To do:
Write out again the entries from the first line to the line that includes "Click 'Does not", keeping both of those lines.

** Task inputs follows **

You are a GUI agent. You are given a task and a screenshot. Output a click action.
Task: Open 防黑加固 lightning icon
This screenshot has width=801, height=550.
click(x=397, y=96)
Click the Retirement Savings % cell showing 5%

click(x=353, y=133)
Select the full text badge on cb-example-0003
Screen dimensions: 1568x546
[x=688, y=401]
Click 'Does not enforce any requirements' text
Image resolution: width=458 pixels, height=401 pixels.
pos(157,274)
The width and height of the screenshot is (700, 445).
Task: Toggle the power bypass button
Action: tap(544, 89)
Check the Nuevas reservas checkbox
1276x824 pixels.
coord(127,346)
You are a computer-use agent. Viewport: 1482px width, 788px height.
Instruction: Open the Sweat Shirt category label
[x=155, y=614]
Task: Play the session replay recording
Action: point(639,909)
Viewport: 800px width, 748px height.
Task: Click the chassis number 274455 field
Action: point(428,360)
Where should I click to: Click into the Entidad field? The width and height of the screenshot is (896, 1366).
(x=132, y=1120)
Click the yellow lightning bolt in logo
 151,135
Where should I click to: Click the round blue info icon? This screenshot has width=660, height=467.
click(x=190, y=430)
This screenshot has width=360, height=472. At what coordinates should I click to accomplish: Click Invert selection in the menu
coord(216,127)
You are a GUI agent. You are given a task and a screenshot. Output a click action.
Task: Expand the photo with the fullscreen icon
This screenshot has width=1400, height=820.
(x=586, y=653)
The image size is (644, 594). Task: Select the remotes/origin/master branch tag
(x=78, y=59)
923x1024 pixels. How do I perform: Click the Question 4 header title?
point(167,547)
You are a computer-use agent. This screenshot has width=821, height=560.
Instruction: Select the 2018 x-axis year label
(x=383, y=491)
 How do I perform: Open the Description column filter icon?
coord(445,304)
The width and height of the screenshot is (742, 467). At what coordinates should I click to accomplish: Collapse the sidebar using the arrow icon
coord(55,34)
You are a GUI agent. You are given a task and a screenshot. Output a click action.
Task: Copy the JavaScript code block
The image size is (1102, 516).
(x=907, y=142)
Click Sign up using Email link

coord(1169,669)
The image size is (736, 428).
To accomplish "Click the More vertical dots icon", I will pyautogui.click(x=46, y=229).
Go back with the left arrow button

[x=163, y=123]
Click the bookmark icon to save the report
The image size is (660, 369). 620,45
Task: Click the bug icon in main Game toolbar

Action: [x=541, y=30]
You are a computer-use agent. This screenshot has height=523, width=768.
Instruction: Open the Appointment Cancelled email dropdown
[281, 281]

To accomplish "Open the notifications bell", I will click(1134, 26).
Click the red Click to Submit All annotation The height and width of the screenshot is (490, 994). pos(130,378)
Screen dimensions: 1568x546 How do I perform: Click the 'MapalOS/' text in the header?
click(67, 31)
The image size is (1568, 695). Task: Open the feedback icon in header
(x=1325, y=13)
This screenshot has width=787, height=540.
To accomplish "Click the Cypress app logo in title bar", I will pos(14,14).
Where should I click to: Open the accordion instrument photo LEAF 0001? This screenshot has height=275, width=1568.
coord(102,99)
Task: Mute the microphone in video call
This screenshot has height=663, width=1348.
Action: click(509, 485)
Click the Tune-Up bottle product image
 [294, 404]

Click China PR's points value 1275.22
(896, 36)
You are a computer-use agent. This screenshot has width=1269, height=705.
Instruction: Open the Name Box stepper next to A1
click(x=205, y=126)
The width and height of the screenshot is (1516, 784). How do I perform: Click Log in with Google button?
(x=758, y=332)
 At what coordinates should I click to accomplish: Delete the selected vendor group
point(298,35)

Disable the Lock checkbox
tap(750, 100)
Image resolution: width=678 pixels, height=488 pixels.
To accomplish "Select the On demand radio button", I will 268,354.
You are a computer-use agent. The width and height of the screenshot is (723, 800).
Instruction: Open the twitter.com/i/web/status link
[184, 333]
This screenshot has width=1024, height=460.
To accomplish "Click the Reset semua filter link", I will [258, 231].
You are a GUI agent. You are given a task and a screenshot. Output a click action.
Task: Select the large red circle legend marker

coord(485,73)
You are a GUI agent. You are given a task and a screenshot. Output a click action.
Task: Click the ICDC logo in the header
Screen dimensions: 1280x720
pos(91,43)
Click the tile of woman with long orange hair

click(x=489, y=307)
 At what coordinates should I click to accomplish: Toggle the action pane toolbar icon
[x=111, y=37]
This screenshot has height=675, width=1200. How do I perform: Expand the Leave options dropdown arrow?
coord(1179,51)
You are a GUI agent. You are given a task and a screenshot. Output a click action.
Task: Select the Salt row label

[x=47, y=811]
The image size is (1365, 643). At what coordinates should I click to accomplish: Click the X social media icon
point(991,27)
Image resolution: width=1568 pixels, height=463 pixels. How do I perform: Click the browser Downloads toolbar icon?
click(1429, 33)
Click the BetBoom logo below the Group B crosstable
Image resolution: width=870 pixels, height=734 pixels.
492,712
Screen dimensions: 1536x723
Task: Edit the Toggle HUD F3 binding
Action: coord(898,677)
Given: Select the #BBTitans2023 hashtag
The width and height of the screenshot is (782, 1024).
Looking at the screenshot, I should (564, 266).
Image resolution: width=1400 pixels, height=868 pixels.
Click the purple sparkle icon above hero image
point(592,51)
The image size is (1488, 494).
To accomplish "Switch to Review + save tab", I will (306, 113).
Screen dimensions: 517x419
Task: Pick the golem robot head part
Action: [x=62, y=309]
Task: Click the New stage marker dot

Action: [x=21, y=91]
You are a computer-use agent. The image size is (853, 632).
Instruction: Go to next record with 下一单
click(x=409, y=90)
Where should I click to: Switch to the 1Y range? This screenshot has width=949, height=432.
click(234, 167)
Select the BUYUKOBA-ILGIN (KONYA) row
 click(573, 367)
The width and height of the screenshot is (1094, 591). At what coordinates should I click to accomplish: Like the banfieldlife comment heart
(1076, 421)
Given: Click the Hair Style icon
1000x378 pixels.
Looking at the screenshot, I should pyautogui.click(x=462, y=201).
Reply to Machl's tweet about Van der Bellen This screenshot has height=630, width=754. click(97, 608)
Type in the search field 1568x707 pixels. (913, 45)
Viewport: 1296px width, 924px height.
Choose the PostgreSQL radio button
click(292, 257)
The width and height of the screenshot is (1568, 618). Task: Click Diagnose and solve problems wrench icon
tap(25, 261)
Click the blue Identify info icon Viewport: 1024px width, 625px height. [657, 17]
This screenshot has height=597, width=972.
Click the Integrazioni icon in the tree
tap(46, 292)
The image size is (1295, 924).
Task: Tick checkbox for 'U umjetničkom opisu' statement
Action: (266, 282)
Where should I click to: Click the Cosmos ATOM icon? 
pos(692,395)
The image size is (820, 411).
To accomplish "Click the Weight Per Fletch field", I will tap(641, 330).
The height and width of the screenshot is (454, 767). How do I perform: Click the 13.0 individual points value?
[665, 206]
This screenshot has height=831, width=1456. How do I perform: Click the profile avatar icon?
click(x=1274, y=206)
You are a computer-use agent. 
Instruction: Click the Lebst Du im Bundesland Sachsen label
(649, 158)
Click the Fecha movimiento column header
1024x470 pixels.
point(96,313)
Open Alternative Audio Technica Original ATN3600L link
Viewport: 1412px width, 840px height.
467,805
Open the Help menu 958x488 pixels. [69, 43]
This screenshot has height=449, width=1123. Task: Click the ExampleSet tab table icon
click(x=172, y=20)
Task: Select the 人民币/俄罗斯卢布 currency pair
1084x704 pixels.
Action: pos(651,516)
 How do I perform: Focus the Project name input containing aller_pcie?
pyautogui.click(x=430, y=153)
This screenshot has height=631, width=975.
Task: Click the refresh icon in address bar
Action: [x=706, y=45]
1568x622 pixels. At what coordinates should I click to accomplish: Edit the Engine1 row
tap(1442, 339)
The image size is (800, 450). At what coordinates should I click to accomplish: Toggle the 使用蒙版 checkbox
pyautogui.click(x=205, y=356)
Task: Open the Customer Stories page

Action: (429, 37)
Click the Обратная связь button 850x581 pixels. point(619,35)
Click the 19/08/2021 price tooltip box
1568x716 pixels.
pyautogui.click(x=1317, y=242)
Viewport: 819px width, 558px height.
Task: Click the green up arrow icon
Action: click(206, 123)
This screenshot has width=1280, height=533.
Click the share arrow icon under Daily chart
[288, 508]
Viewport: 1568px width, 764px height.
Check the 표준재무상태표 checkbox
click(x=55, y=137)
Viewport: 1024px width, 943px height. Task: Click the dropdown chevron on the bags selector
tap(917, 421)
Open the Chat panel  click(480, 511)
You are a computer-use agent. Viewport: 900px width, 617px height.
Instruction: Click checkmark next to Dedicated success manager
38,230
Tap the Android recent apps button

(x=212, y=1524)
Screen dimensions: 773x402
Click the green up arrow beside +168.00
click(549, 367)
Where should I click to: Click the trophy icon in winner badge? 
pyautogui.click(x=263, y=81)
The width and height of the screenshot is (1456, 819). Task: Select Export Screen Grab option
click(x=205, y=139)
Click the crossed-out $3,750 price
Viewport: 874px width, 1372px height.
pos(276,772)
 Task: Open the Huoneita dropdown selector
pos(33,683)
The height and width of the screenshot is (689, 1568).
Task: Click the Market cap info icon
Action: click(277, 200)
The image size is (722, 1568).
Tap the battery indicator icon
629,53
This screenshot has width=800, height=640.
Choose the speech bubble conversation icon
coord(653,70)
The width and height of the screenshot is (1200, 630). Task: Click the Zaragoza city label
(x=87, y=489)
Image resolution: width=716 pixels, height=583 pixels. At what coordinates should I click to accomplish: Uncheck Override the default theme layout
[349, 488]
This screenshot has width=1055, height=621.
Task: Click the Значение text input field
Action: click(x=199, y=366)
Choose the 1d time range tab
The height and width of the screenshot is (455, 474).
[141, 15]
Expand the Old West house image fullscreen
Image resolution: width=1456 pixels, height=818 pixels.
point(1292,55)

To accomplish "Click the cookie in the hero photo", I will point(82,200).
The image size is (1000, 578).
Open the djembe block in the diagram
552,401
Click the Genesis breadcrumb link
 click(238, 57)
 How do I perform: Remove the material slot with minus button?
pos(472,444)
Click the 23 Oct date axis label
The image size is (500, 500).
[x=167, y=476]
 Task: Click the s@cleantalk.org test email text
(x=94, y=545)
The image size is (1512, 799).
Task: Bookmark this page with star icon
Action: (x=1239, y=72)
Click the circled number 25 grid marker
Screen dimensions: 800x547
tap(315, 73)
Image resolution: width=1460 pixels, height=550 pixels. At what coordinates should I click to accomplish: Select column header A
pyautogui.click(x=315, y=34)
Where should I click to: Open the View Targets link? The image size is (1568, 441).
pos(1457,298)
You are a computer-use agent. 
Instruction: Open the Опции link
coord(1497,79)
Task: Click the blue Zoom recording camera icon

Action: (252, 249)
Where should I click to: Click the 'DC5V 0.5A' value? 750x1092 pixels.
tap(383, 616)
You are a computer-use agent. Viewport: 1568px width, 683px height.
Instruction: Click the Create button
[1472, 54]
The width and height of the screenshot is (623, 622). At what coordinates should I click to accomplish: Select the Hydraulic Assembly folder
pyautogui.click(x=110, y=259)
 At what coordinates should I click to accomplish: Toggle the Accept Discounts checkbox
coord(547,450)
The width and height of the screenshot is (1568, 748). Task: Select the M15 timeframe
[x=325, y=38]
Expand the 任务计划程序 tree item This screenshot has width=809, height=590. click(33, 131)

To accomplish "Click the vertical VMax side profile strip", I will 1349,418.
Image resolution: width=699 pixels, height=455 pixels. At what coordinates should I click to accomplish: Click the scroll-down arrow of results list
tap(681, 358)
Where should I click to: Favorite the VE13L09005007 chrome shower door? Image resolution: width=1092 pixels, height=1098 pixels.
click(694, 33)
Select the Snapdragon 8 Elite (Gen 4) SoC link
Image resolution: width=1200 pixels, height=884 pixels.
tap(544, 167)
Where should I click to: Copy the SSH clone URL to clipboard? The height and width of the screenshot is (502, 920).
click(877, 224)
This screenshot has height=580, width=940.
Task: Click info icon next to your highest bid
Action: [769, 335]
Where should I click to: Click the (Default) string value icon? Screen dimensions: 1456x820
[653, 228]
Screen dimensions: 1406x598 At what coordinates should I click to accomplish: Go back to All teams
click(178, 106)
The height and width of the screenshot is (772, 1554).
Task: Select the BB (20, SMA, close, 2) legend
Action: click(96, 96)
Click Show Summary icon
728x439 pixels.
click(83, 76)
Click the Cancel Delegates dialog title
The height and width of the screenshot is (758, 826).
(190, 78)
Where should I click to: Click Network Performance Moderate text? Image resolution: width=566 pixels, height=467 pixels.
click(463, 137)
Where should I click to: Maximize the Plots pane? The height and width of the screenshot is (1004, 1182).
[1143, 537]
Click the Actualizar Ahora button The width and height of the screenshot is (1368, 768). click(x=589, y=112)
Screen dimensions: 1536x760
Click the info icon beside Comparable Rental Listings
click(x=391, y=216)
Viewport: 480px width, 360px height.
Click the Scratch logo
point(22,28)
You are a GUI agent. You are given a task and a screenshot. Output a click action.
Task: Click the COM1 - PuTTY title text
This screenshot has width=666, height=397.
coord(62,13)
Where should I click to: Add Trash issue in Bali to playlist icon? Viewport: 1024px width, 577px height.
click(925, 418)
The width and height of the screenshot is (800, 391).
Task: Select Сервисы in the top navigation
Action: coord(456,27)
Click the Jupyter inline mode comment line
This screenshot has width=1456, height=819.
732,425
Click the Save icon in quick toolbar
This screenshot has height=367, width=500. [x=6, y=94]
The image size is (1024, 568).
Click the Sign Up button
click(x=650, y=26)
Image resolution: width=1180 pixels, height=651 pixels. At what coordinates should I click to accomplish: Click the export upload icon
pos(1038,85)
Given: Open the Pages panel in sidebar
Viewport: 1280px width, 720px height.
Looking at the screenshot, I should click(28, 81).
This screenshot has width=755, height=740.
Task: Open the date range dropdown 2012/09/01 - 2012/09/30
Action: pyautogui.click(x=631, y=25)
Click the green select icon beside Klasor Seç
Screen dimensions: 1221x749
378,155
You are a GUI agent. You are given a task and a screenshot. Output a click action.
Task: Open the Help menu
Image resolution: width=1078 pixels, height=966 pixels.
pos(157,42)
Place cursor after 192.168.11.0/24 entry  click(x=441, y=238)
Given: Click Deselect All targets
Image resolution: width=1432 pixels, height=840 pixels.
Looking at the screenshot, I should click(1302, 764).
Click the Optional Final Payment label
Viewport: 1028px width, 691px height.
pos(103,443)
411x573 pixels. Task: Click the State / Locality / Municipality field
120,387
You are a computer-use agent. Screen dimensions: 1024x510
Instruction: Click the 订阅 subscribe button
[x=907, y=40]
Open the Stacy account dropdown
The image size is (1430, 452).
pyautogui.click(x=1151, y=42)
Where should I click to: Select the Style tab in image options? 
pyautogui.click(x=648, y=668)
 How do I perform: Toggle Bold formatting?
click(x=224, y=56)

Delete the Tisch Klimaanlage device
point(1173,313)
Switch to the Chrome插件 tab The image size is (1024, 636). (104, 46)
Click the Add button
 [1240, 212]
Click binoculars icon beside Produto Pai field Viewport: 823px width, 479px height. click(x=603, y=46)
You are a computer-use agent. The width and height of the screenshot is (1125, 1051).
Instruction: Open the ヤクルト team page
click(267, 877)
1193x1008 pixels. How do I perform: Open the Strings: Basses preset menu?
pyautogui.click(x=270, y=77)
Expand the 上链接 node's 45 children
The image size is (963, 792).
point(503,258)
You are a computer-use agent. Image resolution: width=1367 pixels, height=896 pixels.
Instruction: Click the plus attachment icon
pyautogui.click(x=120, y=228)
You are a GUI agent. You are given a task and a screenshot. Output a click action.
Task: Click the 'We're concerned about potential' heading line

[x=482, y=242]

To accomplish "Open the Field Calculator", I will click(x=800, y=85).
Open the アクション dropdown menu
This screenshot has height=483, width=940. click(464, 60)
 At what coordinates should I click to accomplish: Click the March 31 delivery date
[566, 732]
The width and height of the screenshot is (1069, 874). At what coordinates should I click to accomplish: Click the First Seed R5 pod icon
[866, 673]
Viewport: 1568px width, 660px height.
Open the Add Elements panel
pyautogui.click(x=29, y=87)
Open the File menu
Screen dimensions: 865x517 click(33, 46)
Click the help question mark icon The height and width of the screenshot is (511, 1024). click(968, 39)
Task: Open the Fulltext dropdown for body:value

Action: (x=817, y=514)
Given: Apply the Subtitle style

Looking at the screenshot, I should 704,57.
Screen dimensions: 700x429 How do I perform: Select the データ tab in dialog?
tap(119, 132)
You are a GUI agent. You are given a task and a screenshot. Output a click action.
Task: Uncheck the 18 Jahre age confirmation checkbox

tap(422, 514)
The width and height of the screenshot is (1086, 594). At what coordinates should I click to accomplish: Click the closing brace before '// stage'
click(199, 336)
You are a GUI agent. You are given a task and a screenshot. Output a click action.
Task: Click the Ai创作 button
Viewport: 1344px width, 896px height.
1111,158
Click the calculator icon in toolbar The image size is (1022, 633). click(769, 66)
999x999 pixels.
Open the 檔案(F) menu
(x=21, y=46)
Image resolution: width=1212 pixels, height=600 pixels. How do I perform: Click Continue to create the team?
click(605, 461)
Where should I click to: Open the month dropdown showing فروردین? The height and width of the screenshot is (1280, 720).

** End of Task inputs **

Task answer:
You are a GUI agent. You are given a task and a screenshot. Output a click action.
Task: Open 防黑加固 lightning icon
This screenshot has width=801, height=550.
click(x=397, y=96)
Click the Retirement Savings % cell showing 5%

click(x=353, y=133)
Select the full text badge on cb-example-0003
Screen dimensions: 1568x546
[x=688, y=401]
Click 'Does not enforce any requirements' text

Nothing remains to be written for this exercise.